Top of Exercise text

Automakers on Tuesday reported record U.S. sales for 2015 and for December, and industry observers suggested that 2016 could be even better.

New-vehicle sales in South Jersey, Delaware, and Southeastern Pennsylvania mirrored the national trend, with about 393,000 vehicles sold last year, compared with 375,000 in 2014, said Kevin Mazzucola, executive director of the Greater Philadelphia Auto Dealers Association.

In Philadelphia, Bucks, Chester, Delaware, and Montgomery Counties, dealers sold 194,500 new vehicles in 2015, compared with 186,635 the year before, said Mazzucola, whose group runs the Philadelphia Auto Show, which will begin Jan. 30.

"Car sales have been increasing for an unprecedented six years," said Michelle Krebs, senior analyst at But 2015 was a record, "the most cars ever sold in a year in the U.S. auto industry."

The reasons are many: an improving economy; lower unemployment, which gave people confidence to take on a long-term loan; easy credit; better fuel economy; low gas prices; and compelling new technology.

"The No. 1 thing that consumers want are back-up cameras, and they want automatic braking," Krebs said, where "if you are following a car, and your car senses you are too close, it automatically brakes for you."

Spurred by the popularity of pickup trucks and small sport utility vehicles, 17.5 million new cars and trucks left dealer showrooms last year, compared with 10.4 million in 2009, a low point following the recession's start in late 2007.

"In 2010, 2011, and 2012, there was a lot of pent-up demand," Mazzucola said. "What we are seeing now has transitioned to desire. People want something new, especially with the advances of electronics, safety features, performance, and fuel economy."

Subaru of America, based in Cherry Hill, said it sold 582,675 vehicles in 2015, an increase of 13.4 percent, and the seventh consecutive year of sales records. Subaru broke ground recently on a new headquarters in Camden.

Almost all auto manufacturers had all-time-high U.S. sales last year. The exception was Volkswagen, which said U.S. sales fell 9 percent in December in the aftermath of its diesel-car cheating scandal. Still, the company said, sales were better than in November, after it stopped selling diesels equipped with software that subverted U.S. emissions standards. Total 2015 U.S. sales fell 5 percent, VW said.

Sales were up for Hyundai and Kia, which import 150,000 cars annually into Packer Avenue Marine Terminal in South Philadelphia. But the South Korean automakers did not do as well as some others because they sell mostly cars and consumers continued in 2015 to shift away from them, including sedans, to SUVs and trucks.

"Any company that is dominant in cars and not sport utilities and trucks is going to falter a little," Krebs said.

Honda, Toyota, General Motors, and Ford all reported higher profits. Fiat Chrysler Automobiles and Nissan Motor Co. reported double-digit U.S. sales gains in December.

Fiat Chrysler, maker of the popular Jeep brand, said sales were up 13 percent in December.

"In 10 years, this is the most cars I've ever sold on this property," said David Kelleher, owner of David Dodge Chrysler Jeep in Glen Mills.

The dealership sold 1,693 new cars in 2015, and 1,537 in 2014.

"It's been consistent growth from 2008 to 2009, which was just horrific," Kelleher recalled.

Like GM, Chrysler weathered bankruptcy, then merged with Italian automaker Fiat.

Fast-forward to now. "We have a perfect storm - a lot of credit, a vastly improved model line not only for Chrysler but also across the industry, and low gas prices," Kelleher said.

The Jeep Grand Cherokee is "the most popular SUV in the country right now," and "every month is good. It's busy," he said. "At the low point during the recession, we had 41 employees. We just finished this month with 92 employees. People are getting paid. Everybody is happy."

But, Kelleher said, he will never forget 2008. "I didn't know how I was going to make payroll."

"One reason it's good to be an automotive dealer now is because during those tough times we lost about 22 percent of our dealers nationally, not just Chrysler but across the board," Kelleher said. "Some have returned to the market. But if you do the math, we get to sell more cars in each one of our showrooms, which gives us more revenue to hire more people and build more buildings. I just finished a $3 million renovation in March.

"Right now, I'm smiling from ear to ear. It's really good to be a dealer."

Bottom of Exercise text
Top of Provided information

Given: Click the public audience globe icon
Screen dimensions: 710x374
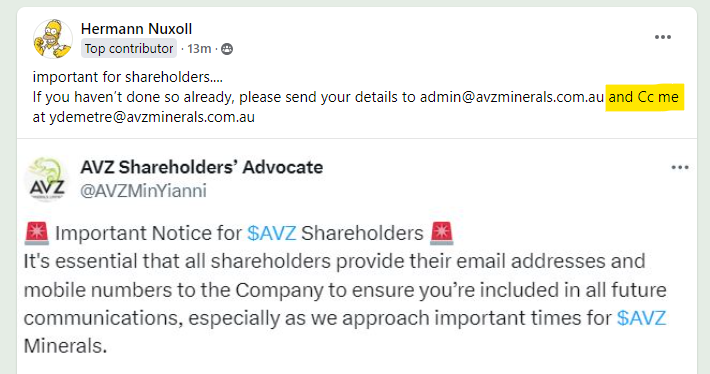Looking at the screenshot, I should coord(227,49).
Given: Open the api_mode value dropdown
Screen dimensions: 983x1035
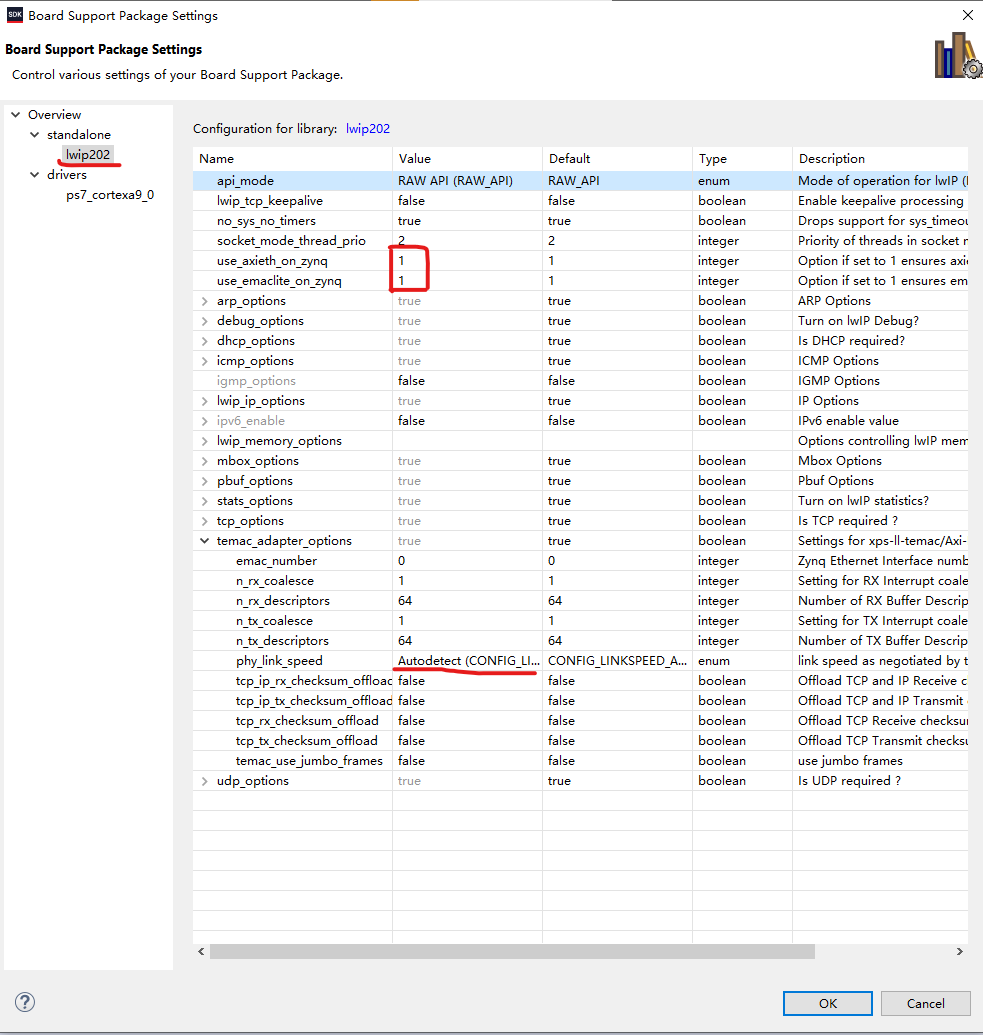Looking at the screenshot, I should [x=466, y=181].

Bottom of Provided information

# Your task
Repeat the part of the auto sales article that opens with the words containing "Fiat Chrysler, maker" and closes with "Italian automaker Fiat.". The lines are not needed for this work.

# Answer to the exercise
Fiat Chrysler, maker of the popular Jeep brand, said sales were up 13 percent in December.

"In 10 years, this is the most cars I've ever sold on this property," said David Kelleher, owner of David Dodge Chrysler Jeep in Glen Mills.

The dealership sold 1,693 new cars in 2015, and 1,537 in 2014.

"It's been consistent growth from 2008 to 2009, which was just horrific," Kelleher recalled.

Like GM, Chrysler weathered bankruptcy, then merged with Italian automaker Fiat.